— ИСХОДНЫЙ ТЕКСТ —
┌──

# Общий раздел > Чувства > Он и Она >  Женское и мужское одиночество

## Asteriks

*Мне кажется, что женщины чувствуют одиночество больнее, чем мужчины. А Вы как полагаете?*  :mage:

----------


## BiZ111

У мужчин есть друзья, работа на которой тоже друзья, есть бабы, есть пиво, есть срипбары, есть шашлыки рыбалка лес всё что хош..а у Ж такого нет. Жалко. Ну всё это дерьмо и ерунда на самом деле - все эти гулянки тряпки тачки тёлки

----------


## брюNETка

*Бизя прав!
Это всё потому,что у женщины сразу начинается депрессия:она слушает тоскивые песни,плачет в подушку,в общем,усугубляет ситуацию.А мужчины стараются отвлечься:кто пьёт,кто гуляет ночи напролёт.*

----------


## BiZ111

а как себя отвлечь?

----------


## Serj_2k

Бизя, берёшь телефон и наяриваешь друзьям ... а дальше абы деньги были.

а женщины што? телефон и сопли пузырями, если ещё есть подруга, которая это будет терпеть ... ( примерно так)

----------


## vova230

А по мне так алкоголь не решение проблемы. Я лучше куда на природу и плевать, что один.

----------


## Serj_2k

Вова, так не нажирацца ж, а для настроения! да и про алкоголь речь не шла, но ...

----------


## Asteriks

Уважаемые пользователи описывают последствия одиночества и возможные пути преодоления. Потому что у мужчин друзья, а у женщин нет. Потому что у мужчин алкоголь как снятие стресса, а у женщин нет.
А чувствуют почему по-разному? Отношение к одиночеству разное почему?
Может, потому, что в женщине заложен инстинкт материнства? И потребность о ком-то заботиться?

└──

[Сохранённые записи]
┌──

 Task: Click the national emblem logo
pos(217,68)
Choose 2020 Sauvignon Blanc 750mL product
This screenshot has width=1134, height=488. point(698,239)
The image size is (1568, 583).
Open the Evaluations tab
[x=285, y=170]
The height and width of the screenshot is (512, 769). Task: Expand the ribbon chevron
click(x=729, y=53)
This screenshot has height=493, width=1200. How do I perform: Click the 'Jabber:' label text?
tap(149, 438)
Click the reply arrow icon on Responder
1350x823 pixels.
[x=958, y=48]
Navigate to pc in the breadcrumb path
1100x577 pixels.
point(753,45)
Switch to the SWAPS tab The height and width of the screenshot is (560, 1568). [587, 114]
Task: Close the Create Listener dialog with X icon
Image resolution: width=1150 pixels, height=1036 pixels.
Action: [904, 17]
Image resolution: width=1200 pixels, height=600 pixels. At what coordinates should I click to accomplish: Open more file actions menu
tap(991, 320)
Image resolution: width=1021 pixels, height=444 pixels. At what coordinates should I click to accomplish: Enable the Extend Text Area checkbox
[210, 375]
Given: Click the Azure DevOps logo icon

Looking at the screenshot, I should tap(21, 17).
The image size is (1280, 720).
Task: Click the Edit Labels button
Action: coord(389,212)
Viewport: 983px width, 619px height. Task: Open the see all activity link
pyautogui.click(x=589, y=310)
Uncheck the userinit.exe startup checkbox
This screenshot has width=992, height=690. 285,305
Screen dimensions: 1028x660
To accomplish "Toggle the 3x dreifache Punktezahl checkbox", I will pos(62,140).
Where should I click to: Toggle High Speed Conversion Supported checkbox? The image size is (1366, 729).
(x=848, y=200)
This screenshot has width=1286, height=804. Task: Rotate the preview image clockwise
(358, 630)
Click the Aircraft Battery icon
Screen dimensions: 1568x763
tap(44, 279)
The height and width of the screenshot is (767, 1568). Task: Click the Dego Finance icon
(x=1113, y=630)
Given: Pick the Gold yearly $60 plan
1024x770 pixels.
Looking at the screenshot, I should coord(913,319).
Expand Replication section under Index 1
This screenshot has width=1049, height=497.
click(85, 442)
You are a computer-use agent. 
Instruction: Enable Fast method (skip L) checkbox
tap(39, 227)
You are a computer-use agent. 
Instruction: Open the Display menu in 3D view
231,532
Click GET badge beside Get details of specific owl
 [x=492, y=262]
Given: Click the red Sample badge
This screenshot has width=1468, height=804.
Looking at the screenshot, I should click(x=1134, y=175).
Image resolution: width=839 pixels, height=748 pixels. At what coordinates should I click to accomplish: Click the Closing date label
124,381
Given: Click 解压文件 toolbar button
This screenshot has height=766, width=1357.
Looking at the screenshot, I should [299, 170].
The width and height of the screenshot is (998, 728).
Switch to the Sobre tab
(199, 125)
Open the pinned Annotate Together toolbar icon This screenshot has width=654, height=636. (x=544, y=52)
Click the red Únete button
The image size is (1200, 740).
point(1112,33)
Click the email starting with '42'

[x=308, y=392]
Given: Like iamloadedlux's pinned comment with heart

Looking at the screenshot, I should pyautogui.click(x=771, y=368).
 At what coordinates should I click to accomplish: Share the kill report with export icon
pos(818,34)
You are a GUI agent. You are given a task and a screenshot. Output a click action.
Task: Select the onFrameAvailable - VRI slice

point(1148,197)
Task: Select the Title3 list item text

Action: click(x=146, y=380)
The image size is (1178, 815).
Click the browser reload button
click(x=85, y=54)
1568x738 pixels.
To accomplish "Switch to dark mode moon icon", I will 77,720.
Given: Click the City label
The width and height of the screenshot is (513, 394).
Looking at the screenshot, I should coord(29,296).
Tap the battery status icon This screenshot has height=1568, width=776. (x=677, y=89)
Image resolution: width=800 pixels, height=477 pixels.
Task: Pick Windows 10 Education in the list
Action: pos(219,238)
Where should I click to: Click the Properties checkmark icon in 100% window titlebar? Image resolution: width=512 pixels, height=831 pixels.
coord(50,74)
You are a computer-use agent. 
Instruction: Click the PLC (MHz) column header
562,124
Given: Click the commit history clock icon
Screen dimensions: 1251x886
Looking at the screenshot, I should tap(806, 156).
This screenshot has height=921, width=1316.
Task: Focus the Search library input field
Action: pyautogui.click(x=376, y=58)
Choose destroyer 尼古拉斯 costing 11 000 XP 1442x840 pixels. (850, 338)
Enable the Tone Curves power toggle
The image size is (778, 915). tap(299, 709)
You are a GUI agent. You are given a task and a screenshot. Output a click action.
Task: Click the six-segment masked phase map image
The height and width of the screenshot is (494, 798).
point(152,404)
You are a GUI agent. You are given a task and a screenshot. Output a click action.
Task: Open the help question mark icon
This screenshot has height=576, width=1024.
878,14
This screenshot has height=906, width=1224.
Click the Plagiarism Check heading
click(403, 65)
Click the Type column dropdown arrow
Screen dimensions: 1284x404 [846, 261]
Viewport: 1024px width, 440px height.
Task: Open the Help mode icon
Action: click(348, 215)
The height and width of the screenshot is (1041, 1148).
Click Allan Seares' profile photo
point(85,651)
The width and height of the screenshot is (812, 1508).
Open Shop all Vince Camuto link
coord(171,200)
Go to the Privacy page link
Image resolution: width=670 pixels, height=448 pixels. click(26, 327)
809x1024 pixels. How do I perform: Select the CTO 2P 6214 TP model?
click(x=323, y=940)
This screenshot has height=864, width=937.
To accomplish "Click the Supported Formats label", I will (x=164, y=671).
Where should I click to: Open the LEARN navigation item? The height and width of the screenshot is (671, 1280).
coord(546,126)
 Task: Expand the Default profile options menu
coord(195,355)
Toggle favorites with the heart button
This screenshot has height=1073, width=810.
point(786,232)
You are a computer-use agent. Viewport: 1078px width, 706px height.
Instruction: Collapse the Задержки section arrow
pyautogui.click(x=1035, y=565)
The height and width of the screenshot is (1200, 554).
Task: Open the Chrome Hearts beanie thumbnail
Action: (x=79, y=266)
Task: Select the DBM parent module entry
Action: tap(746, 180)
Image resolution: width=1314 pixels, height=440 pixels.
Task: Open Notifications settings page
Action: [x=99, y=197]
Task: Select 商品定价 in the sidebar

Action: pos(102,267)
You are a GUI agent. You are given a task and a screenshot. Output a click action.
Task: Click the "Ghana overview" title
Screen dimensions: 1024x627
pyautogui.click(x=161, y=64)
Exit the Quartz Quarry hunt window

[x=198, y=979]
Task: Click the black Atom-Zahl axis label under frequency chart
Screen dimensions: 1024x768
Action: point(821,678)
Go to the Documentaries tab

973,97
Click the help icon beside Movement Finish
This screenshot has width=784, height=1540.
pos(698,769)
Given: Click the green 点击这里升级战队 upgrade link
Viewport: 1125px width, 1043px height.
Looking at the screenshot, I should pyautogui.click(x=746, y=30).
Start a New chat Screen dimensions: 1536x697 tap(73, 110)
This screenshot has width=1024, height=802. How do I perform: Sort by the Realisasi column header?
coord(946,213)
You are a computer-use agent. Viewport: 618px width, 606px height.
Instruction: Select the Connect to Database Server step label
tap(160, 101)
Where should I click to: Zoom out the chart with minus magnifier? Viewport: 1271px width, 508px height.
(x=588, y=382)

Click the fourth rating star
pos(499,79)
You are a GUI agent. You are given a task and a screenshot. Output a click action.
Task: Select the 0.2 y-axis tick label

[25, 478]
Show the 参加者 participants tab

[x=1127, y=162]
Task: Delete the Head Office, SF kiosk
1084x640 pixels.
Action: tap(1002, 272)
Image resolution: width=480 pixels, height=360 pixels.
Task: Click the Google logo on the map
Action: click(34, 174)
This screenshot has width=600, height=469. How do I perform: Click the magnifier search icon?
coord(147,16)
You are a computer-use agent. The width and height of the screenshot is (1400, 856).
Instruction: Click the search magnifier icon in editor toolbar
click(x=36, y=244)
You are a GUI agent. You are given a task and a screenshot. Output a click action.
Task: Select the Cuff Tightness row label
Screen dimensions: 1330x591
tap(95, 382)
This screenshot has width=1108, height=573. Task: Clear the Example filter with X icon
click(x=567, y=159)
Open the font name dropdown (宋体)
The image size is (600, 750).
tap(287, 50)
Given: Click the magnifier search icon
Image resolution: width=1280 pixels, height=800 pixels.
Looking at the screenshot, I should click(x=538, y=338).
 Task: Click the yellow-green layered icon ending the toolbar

└──

— ЗАДАНИЕ —
Куда, согласно исходному тексту, предпочитает отправиться участник vova230 вместо того, чтобы искать решение в алкоголе?

— РЕШЕНИЕ ЗАДАНИЯ —
Куда-нибудь на природу, даже если придётся быть там одному.